DataFrames.jl emphasizes idiomatic Julia code without macros. While it is elegant, it can be verbose because of the need to write out anonymous functions. DataFrames.jl also emphasizes correctness, which means that errors are favored over warnings. For example, grouping by one variable and then subsequently grouping the already-grouped data frame by another variable results in an error in DataFrames.jl. These restrictions, while justified in some instances, can make interactive data analysis feel clunky and slow.

A number of macro-based data analysis packages have emerged as extensions of DataFrames.jl to make data analysis syntax less verbose, including DataFramesMeta.jl, Query.jl, and DataFrameMacros.jl. All of these packages have their strengths, and each of these served as an inspiration towards the creation of Tidier.jl.

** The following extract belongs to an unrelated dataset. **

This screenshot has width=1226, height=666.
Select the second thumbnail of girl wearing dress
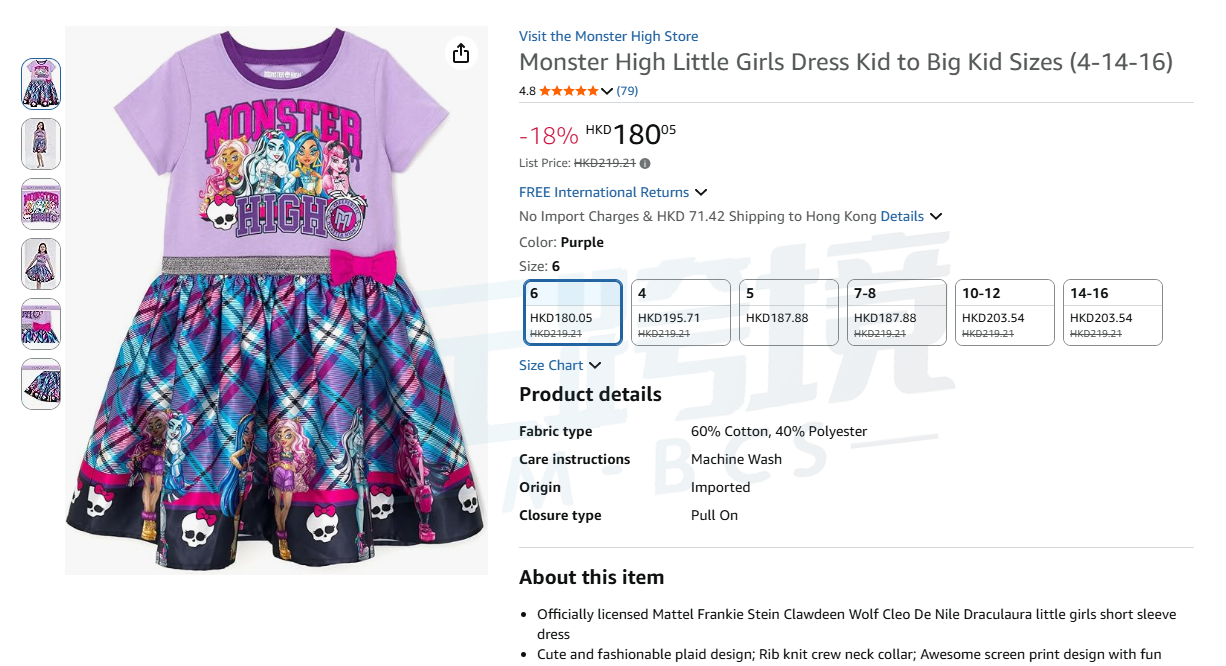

What sets Tidier.jl apart is that it borrows the design of the tried-and-widely-adopted tidyverse and brings it to Julia. Our goal is to make data analysis code as easy and readable as possible. In our view, the reason you should use Tidier.jl is because of the richness, consistency, and thoroughness of the design made possible by bringing together two powerful tools: DataFrames.jl and the tidyverse. In Tidier.jl, nearly every possible transformation on data frames (e.g., aggregating, pivoting, nesting, and joining) can be accomplished using a consistent syntax. While you always have the option to intermix Tidier.jl code with DataFrames.jl code, Tidier.jl strives for completeness -- there should never be a requirement to fall back to DataFrames.jl for any kind of data analysis task.

Tidier.jl also focuses on conciseness. This shows up most readily in two ways: the use of bare column names, and an approach to auto-vectorizing code.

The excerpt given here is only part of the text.